The plot is set in motion when the oldest son, 35-year-old Germaine, returns home to Wisconsin from living abroad after the Second World War. Unbeknownst to his family, Germaine is a widower with a 5-year-old daughter. Old sibling rivalries resurface. A former girlfriend—currently dating Germaine’s brother Roger—enters the picture. The family business is threatened by politicians in Madison considering legislative limitations on commercial fishing.

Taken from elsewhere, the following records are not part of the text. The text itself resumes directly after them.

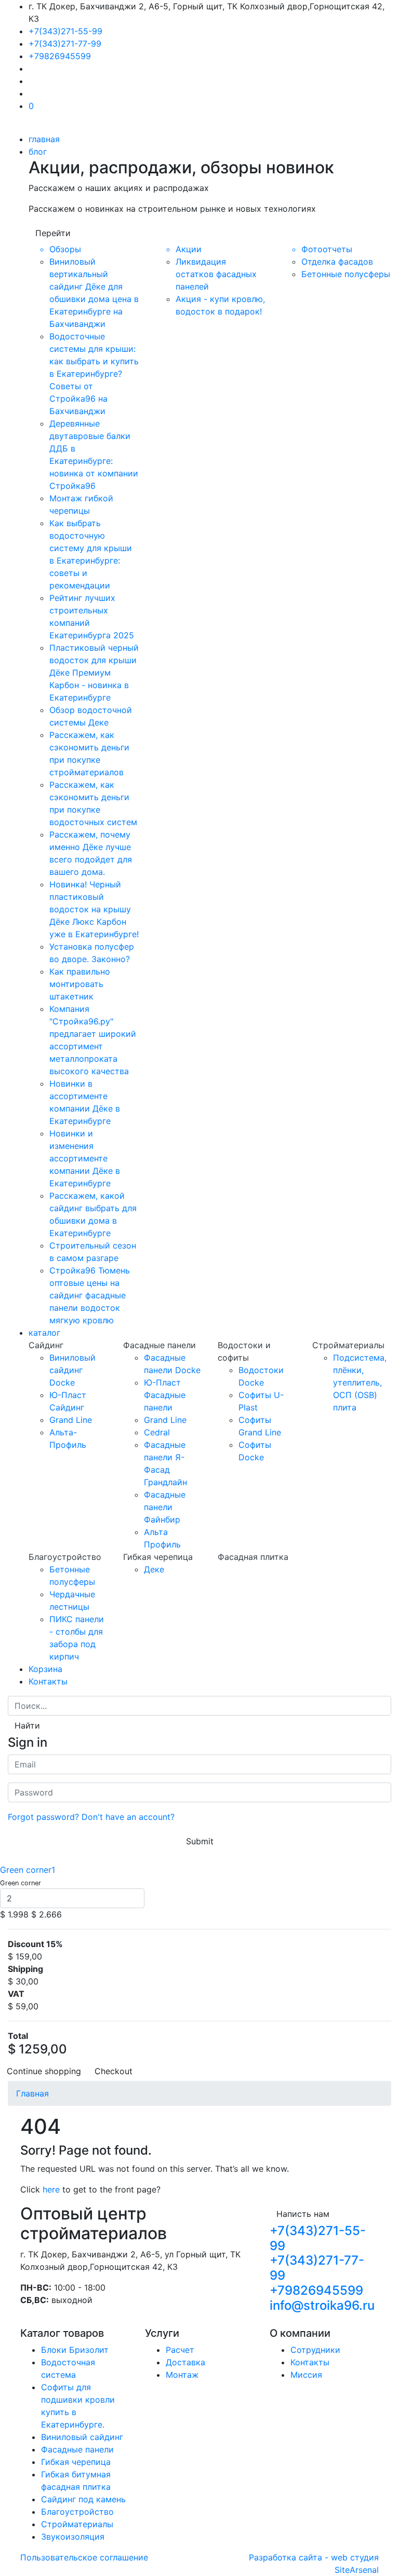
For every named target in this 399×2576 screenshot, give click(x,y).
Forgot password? (43, 1817)
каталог (44, 1332)
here (51, 2189)
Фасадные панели (77, 2449)
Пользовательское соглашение (84, 2557)
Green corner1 (27, 1870)
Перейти (53, 233)
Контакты (48, 1681)
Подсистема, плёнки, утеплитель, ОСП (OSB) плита (360, 1382)
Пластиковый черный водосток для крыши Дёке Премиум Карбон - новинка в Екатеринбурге (94, 672)
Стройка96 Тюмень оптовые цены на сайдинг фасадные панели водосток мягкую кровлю (89, 1295)
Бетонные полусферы (345, 274)
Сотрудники (315, 2350)
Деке (154, 1569)
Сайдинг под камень (83, 2499)
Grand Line (70, 1420)
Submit (200, 1841)
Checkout (113, 2071)
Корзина (45, 1669)
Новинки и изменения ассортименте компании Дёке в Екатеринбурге (84, 1158)
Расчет (180, 2350)
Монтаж (182, 2374)
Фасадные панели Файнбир (164, 1507)
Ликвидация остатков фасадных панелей (216, 274)
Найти (27, 1725)
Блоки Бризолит (75, 2350)
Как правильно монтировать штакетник (79, 984)
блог (38, 151)
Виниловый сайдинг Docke (72, 1370)
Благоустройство (77, 2511)
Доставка (185, 2362)
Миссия (306, 2374)
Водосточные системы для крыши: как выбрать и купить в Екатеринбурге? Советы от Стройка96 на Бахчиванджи (94, 373)
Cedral (157, 1432)
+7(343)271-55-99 (65, 31)
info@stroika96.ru (322, 2305)
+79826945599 (60, 56)
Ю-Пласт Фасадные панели (164, 1395)
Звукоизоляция (72, 2536)
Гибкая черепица (76, 2462)
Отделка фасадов (337, 261)
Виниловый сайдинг (82, 2437)
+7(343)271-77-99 (65, 43)
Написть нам (302, 2214)
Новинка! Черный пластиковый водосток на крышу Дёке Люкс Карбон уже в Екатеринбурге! (94, 909)
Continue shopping (44, 2071)
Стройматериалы (77, 2524)
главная (44, 139)
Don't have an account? (128, 1817)
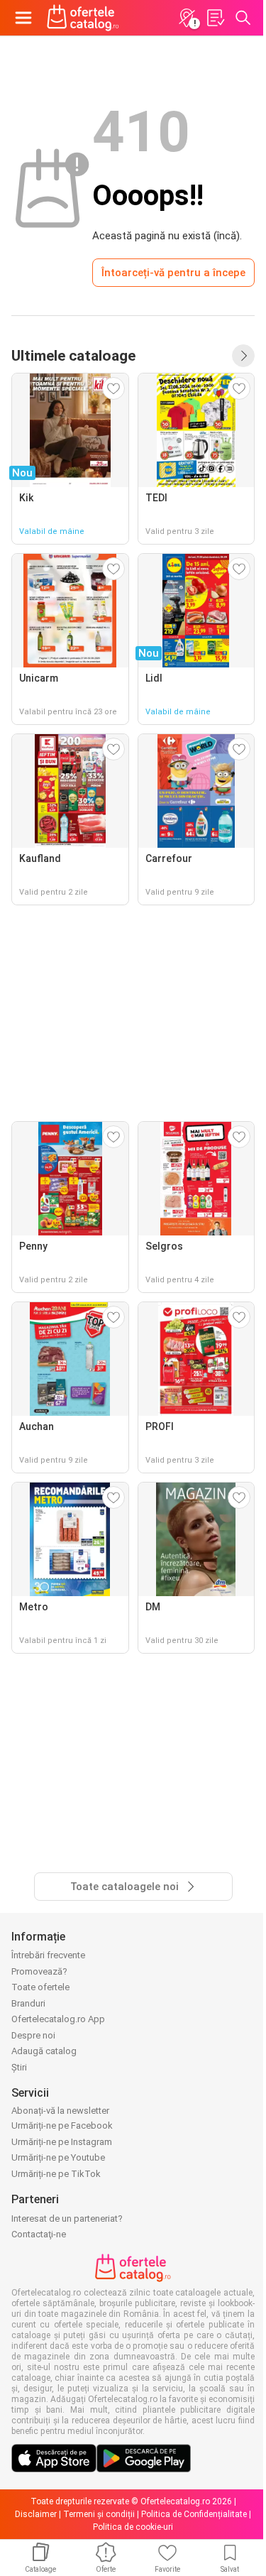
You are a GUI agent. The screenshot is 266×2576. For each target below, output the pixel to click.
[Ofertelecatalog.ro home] (83, 17)
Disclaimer (36, 2514)
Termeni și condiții (99, 2514)
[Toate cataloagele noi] (243, 355)
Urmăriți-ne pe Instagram (61, 2141)
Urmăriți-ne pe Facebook (62, 2125)
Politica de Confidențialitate (194, 2514)
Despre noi (33, 2035)
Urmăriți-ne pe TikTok (56, 2173)
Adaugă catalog (44, 2051)
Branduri (28, 2003)
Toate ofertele (40, 1987)
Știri (19, 2067)
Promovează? (39, 1971)
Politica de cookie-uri (133, 2527)
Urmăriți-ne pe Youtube (58, 2157)
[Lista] (215, 17)
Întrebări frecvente (48, 1955)
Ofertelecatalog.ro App (58, 2019)
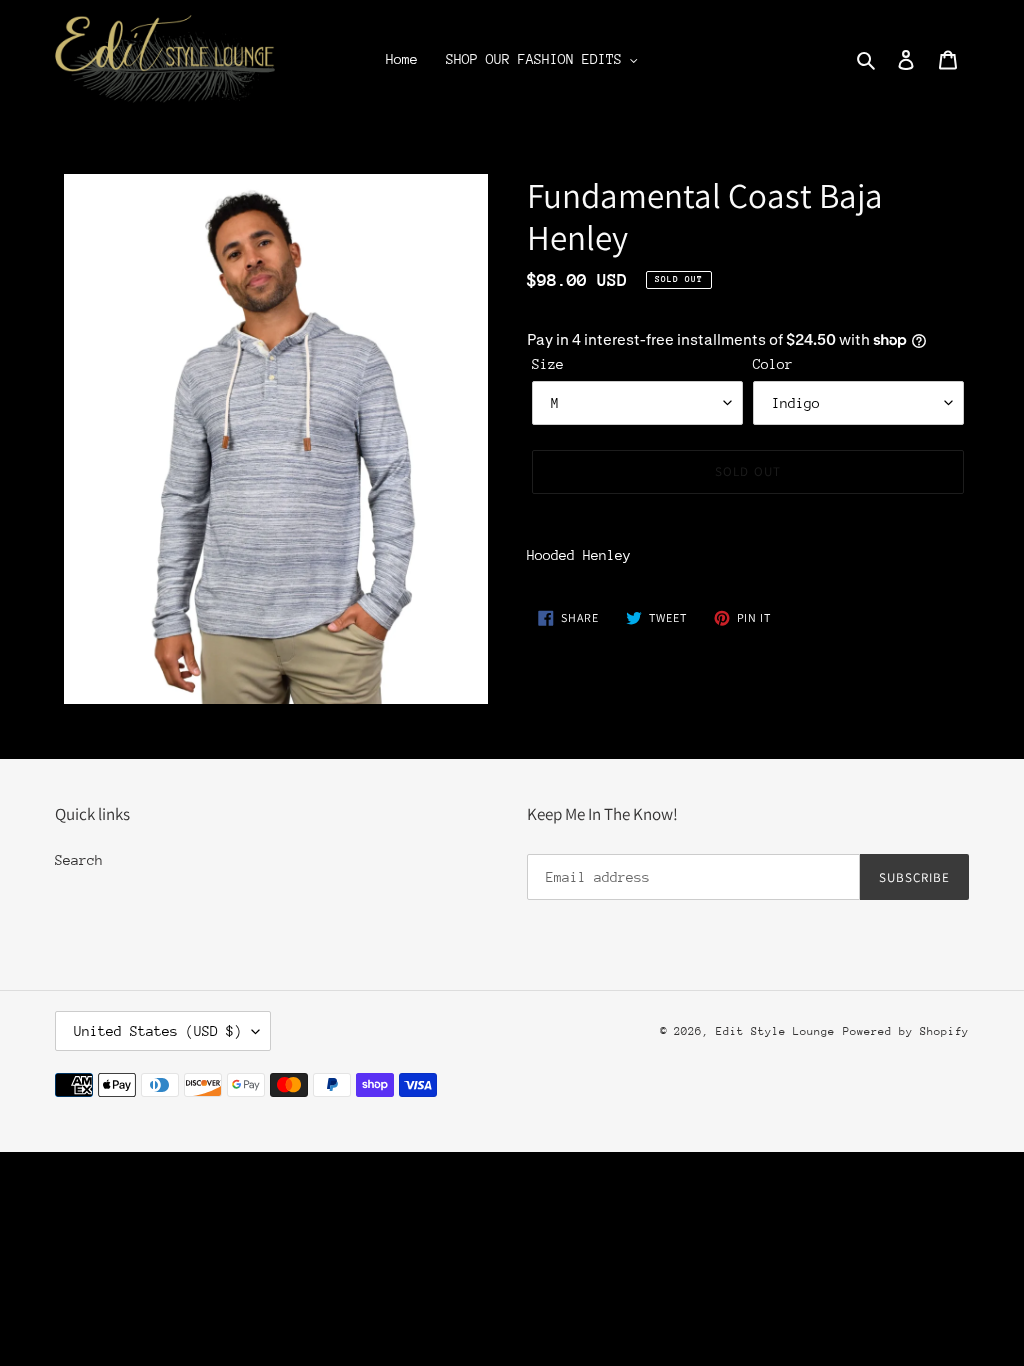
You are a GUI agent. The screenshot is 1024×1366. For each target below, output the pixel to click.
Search (79, 860)
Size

Nestled within the larger narrative of Fisherman’s Beach is a beautifully evoked coming of age tale of ten-year-old Reuben LeMere. It’s a chilling moment when Reuben receives a 22-calibre rifle for his eleventh birthday, and, tiring of target practice with tin cans, begins “to want to kill something.” In the grip of bloodlust, he recklessly fires at seagulls overhead.
Then he jerked the trigger and the rifle moved a little and the wind carried away the noise of the shot so it sounded almost flat. The gull he had aimed at was still flying and starting to sweep away and he knew he had missed. He pulled back the bolt and the empty smoking shell spun out, end over end: he could smell the smell of burnt powder. The shot didn’t seem to scare the gulls away although most of them had risen now and were twisting over the rocks like pieces of paper caught in an air current. He had loaded up and was aiming again when he heard the shout. He lowered the rifle. It was a big dark man in a blue shirt leaning out of a window in the lighthouse and hollering at him. The wind was blowing away most of what the man was saying but Reuben could hear two words very clearly. “Goddamn you!” the man was yelling. “Goddamn you!”
Fisherman’s Beach is George Vukelich’s only novel. He had a long career as a journalist and essayist and radio host in Madison. He published two strong collections of his essays, North Country Notebook, Vol. I (1987) and Vol. II (1992). There’s a useful biographical sketch of Vukelich in James Roberts’ 2002 book, Famous Wisconsin Authors (online at Google Books).